In early 2019, two of us (Ola Leifler & Ola Uhrqvist), who had met a number of times before but not really worked together, came to realize that we are both engaged in ensuring that learning becomes a platform for working towards a sustainable development, and we are both interested in creative approaches to learning as well including the use of boardgames and role-playing. One of us had heard about Megagames from a boardgame review site (Shut Up & Sit Down) but we had never played one ourselves. However, the concept sounded interesting enough and we also happened to have some seed money from a pedagogical project involving how to make use of climate simulation data in education, so we enlisted our third core member Magnus Persson as lead game designer and started our journey.
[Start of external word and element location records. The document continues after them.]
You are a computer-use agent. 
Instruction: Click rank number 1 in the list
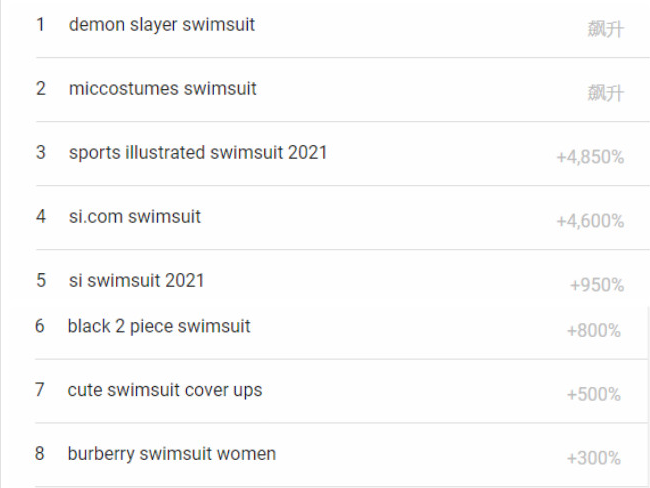(41, 24)
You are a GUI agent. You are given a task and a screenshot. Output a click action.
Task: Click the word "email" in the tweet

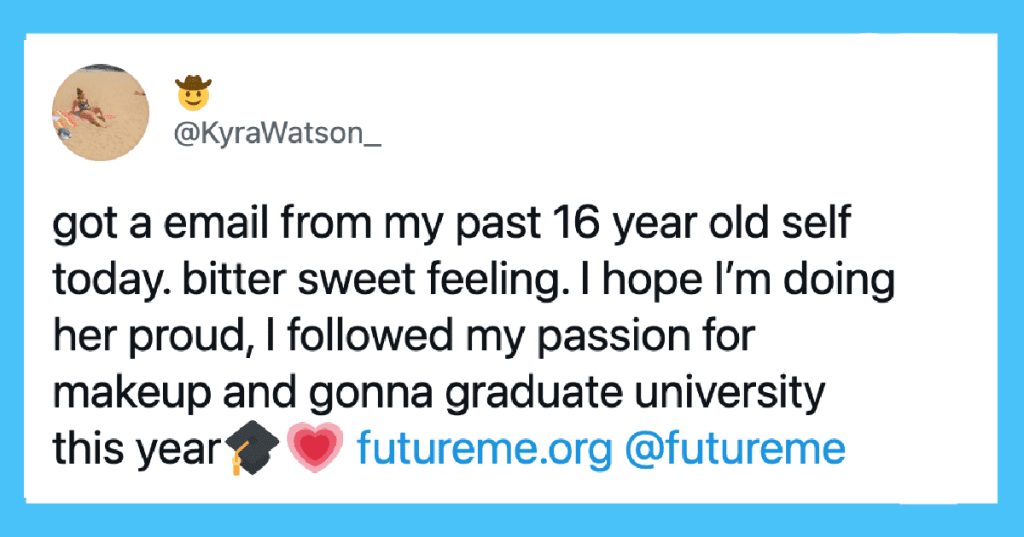click(x=216, y=223)
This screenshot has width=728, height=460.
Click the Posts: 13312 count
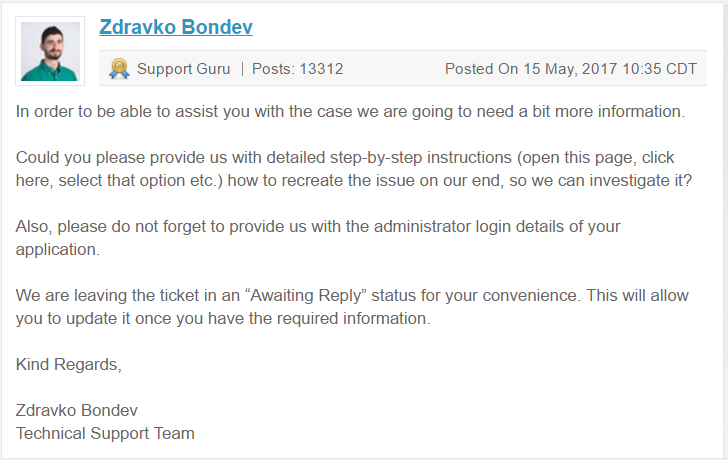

At the start, we wanted to illustrate how a societal transformation towards a long-term sustainable society would induce tensions between regional actors and interests such as conservation groups, business interests, the general public and politicians in a Swedish region of 500 000 inhabitants. Also, we wanted to make it clear that even as climate change effects will not be felt exactly the same by our region as others, and effects will be cumulative and delayed, there will be disruptions to food production and serious extreme weather events in the coming decades.  The exact nature of tensions and future visions were not very clear initially though, even as we read through reports from different research projects as well as national transformation initiatives. It became clear that visions for a transformed society could look rather different. There was also a whole lot of research on synergies and trade-offs between the different sustainable development goals which seemed to indicate that there are many layers of interactions between the different goals, both on regional but also national and international levels. An initial source of tension that we found to be interesting to explore through a Megagame concerned whether to make changes to our current way of life as we anticipate that it is not long-term sustainable, or focus on achieving short-term goals for ourselves such as going on vacation, building a house, buying groceries or finding a decent pair of shoes. 

So, was our challenge just to create a simulation of a region in a complex global industrial society? That would have been far too easy. We soon realised that this was just the point of departure on top of which we also had so simulate different futures depending on the paths the participants would embark upon and the transformation to get there. Oh, yes, we almost forgot, the game had to be comprehensible enough to be grasped in less than 20 minutes. 


Ola Leifler is a senior lecturer in software engineering at Linköping University who, over the last ten years and upon learning more about the state of the world and the effects of how we educate, has formed a strong interest in learning for a sustainable development. With a special interest in boardgames, role-playing games and simulations, he now explores how they can be harnessed to promote more constructive thinking about global challenges.

Magnus Persson is a translator and academic proofreader with an interest in board game development who has been serious about games for as long as he can remember and only in recent years came into contact with the megagame genre and the concept of serious games. 

Ola Uhrqvist is a teacher and researcher in the field of Environmental and Sustainability Education with a special interest in using serious games as a tool to enhance engagement in and understanding of complex issues, such as environmental and social change.